Referring to FIG. 7, when vibration and impact force are applied to the ground 10 in the vertical direction, the main spring 128 and the first and second disk springs 132 and 134 are applied to the main damper 110. Simultaneously with each of them being deformed, the first and second main shafts 116 and 124 slide up and down respectively toward the first and second through holes 102a and 104a, thereby transmitting vibration and shock. Will absorb.

At the same time, in the sub-damper 140, the first and second sub-shafts 143 and 146 are moved in the vertical direction toward the first and second sub through holes 102b and 104b, respectively.

At this time, the sub-damper 140 together with the main damper 110, the first and second sub- bushes 142, 145 surrounding the outer circumferential surfaces of the first and second sub-shafts 143, 146 ) To absorb vibration and impact force.

That is, through the operation as described above, the damping device 100 can more efficiently absorb and reduce vibration and impact force in all directions acting on the switchgear from earthquake or mechanical vibration caused by electromagnetic force.

Therefore, when the damping device 100 for a switchgear according to an embodiment of the present invention configured as described above is applied, the water switchgear that receives electricity and distributes it to a number of uses is stably supported on the ground, and at the same time, earthquake Alternatively, the impact force in all directions generated from mechanical vibration due to electromagnetic force can be efficiently absorbed through the main damper 110 and the sub-dampers 140 to prevent the occurrence of a fall accident.

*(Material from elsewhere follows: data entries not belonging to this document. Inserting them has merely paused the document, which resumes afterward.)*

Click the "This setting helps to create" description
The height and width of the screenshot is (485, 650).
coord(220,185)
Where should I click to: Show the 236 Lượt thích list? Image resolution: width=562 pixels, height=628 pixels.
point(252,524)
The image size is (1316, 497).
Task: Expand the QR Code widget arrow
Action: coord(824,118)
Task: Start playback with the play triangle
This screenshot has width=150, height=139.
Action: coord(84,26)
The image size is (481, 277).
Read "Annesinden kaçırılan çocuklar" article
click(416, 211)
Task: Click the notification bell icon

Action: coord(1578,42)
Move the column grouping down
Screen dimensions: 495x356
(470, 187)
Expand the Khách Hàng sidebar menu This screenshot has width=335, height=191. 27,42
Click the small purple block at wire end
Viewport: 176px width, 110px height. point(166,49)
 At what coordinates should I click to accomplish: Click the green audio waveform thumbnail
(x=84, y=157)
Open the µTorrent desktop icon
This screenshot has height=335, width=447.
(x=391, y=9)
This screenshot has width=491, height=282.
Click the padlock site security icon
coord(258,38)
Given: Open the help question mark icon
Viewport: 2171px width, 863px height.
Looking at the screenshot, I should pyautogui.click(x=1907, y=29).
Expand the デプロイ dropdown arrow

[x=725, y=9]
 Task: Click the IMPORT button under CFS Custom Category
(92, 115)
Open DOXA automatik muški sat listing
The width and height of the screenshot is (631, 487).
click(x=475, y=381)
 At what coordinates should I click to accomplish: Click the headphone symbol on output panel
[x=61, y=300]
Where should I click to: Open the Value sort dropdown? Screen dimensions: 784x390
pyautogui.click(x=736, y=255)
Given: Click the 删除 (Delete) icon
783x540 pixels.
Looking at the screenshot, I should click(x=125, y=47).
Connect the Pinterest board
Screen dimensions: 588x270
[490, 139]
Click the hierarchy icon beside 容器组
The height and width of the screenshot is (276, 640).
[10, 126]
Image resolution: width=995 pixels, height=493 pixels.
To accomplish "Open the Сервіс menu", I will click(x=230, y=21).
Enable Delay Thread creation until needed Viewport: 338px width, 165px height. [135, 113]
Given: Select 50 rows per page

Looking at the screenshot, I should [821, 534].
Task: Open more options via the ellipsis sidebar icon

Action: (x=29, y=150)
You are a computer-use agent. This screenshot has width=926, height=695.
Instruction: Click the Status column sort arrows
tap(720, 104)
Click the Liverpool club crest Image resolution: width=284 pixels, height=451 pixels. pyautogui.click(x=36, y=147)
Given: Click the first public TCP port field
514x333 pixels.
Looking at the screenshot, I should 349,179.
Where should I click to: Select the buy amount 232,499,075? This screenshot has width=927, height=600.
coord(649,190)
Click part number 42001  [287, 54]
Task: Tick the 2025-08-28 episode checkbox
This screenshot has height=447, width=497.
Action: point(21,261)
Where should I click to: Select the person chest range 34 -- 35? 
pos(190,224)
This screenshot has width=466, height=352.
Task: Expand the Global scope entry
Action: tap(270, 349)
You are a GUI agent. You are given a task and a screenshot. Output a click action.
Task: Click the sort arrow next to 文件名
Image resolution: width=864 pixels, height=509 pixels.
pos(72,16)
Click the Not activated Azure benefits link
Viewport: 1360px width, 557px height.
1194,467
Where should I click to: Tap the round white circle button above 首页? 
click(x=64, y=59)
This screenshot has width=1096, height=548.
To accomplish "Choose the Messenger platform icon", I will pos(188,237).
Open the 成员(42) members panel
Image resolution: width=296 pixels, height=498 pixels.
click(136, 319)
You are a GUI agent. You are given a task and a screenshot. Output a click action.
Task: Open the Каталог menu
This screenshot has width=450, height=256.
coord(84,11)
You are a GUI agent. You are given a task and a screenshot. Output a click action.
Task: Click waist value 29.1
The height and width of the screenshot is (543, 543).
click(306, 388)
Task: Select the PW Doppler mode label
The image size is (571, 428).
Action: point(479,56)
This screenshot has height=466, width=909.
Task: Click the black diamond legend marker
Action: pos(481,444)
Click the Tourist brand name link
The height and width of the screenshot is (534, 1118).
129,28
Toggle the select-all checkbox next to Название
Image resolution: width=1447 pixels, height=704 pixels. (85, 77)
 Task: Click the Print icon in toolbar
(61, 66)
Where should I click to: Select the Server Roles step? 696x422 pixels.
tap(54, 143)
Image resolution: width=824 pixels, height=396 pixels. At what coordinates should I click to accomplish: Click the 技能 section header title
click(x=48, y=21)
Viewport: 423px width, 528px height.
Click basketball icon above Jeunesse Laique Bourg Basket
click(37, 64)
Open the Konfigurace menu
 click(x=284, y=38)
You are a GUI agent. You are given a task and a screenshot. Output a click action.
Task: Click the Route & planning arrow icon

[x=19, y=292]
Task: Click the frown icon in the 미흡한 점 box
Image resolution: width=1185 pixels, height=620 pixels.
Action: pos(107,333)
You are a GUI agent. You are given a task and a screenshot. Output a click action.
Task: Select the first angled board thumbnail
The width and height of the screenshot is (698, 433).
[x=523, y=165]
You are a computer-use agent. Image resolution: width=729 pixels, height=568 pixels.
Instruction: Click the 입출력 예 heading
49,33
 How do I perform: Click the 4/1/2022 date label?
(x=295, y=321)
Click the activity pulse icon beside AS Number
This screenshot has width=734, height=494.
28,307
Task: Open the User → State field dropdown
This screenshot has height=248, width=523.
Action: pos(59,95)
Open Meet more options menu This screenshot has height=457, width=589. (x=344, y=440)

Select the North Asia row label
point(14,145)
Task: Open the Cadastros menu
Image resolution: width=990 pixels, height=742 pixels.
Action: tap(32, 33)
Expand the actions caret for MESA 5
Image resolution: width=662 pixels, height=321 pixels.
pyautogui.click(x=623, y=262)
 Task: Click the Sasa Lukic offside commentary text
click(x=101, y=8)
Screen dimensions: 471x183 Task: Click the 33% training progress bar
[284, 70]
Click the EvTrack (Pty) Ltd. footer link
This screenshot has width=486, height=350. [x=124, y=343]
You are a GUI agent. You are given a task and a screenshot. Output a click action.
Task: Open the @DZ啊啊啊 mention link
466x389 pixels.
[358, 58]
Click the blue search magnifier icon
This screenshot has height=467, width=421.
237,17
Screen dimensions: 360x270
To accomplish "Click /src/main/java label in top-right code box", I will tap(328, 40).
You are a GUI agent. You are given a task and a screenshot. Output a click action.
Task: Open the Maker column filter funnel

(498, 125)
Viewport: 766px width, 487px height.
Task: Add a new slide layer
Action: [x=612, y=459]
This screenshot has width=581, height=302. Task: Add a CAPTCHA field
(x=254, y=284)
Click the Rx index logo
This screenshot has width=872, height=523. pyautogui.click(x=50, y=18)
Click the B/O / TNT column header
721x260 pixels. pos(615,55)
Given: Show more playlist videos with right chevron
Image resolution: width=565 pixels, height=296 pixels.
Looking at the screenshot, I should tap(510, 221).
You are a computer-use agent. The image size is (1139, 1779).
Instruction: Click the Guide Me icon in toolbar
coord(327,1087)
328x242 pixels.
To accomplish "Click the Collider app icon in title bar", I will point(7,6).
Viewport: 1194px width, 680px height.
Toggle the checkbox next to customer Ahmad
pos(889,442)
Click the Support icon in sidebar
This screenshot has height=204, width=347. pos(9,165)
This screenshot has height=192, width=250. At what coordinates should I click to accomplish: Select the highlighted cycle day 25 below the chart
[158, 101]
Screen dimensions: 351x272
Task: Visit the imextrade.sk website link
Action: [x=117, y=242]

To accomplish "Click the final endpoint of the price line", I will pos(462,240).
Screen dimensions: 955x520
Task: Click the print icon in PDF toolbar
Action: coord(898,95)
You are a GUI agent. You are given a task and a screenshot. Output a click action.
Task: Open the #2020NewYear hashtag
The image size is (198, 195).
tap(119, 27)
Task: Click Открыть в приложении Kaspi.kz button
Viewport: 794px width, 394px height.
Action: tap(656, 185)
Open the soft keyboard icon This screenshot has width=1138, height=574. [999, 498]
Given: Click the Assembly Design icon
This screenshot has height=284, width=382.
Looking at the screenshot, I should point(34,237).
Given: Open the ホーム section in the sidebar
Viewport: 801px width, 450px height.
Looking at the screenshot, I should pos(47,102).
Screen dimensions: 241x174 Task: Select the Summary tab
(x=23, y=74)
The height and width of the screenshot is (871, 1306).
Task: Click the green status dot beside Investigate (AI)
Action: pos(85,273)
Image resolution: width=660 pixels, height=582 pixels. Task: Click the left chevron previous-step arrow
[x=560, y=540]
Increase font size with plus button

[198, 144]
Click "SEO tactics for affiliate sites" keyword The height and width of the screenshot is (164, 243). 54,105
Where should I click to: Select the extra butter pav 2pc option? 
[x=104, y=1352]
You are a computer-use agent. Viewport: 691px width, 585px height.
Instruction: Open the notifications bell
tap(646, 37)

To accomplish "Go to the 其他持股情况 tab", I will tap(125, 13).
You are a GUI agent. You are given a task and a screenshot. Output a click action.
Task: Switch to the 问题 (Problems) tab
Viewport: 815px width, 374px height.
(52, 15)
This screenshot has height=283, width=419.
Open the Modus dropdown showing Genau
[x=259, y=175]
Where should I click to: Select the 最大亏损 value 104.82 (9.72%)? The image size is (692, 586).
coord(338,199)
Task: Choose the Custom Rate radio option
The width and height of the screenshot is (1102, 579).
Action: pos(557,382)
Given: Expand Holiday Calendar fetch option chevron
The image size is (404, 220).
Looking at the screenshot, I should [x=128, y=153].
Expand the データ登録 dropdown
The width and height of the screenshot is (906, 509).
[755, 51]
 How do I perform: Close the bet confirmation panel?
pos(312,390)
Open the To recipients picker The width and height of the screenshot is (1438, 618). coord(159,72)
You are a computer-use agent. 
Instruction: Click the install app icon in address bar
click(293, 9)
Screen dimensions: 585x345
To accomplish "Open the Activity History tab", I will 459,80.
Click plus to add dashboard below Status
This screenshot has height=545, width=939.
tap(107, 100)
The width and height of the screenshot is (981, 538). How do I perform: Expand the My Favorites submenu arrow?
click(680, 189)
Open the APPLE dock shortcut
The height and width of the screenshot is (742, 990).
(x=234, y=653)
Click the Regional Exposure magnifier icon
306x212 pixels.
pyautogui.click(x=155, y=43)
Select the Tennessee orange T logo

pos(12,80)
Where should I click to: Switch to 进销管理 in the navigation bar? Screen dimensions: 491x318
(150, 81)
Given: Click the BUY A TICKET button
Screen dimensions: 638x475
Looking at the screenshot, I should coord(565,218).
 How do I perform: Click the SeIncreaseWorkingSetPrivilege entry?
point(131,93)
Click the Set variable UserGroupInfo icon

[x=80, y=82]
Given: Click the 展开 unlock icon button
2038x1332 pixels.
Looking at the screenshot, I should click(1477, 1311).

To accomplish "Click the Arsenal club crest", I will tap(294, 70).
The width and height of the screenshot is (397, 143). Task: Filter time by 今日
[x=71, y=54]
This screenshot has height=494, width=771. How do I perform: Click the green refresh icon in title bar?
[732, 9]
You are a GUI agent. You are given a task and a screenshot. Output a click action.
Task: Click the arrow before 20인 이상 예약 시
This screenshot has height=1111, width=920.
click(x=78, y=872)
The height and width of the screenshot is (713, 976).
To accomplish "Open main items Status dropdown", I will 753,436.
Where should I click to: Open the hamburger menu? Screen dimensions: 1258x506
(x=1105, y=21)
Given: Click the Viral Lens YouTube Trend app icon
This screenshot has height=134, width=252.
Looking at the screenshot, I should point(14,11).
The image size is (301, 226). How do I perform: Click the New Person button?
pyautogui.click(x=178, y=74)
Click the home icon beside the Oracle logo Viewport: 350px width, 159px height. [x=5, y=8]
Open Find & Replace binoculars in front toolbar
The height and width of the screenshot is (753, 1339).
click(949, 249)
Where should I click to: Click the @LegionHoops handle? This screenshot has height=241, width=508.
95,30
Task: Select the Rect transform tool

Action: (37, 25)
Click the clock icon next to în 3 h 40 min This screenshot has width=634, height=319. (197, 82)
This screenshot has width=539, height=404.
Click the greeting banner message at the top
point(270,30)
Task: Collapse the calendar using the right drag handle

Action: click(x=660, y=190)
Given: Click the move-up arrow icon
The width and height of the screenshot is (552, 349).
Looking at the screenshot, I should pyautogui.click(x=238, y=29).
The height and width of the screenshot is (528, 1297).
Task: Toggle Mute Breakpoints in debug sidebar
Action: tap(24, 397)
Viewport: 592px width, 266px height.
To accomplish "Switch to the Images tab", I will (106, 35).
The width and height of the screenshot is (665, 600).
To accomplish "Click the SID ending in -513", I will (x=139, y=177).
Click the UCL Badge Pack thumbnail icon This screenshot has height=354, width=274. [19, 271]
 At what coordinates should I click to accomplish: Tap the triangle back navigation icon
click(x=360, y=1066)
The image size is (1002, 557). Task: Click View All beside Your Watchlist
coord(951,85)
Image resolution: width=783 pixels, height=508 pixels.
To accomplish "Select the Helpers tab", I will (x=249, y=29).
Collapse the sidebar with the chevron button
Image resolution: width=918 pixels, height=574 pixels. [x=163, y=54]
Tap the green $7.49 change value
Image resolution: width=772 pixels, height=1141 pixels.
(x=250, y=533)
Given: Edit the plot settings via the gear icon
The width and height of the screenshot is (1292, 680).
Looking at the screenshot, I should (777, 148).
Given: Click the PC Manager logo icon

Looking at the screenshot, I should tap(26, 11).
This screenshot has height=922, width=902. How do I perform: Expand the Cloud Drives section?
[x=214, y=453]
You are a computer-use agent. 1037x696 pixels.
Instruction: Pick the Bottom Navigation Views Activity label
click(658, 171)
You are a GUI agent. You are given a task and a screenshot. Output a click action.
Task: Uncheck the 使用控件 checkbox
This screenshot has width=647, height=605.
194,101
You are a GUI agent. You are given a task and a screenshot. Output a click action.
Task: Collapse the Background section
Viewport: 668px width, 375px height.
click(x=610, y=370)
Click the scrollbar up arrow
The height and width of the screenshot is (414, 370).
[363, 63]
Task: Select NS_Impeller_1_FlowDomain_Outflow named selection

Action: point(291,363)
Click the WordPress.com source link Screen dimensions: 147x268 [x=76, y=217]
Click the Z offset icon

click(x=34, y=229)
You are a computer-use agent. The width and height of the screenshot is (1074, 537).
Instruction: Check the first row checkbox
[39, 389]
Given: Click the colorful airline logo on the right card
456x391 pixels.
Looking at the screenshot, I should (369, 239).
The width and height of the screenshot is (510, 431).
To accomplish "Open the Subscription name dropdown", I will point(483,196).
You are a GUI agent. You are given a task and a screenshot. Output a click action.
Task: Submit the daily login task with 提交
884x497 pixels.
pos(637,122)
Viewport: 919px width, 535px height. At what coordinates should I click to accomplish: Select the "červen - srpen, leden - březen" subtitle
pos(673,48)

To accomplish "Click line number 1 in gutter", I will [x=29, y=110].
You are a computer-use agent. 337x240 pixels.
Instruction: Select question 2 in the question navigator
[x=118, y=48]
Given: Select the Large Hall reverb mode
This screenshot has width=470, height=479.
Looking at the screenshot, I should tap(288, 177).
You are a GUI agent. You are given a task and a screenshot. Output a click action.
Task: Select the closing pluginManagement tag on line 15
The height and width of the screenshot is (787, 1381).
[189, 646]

In addition, the present invention is configured to each of the main damper 110 and the sub-damper 140 to absorb vibration and impact force acting on the switchgear in all directions more efficiently and at the same time limiting the flow of the switchgear, conduction of the switchgear It is possible to prevent the electric power supply, wiring, and electrical components such as protection relays from being damaged or damaged in advance, thereby stopping the power supply and preventing a fire.

In addition, the present invention can maximize the stability of the switchgear through the main damper 110 and the sub-damper 140.

Meanwhile, a damping device 200 for a switchgear according to another embodiment of the present invention will be described with reference to FIGS. 8 and 9.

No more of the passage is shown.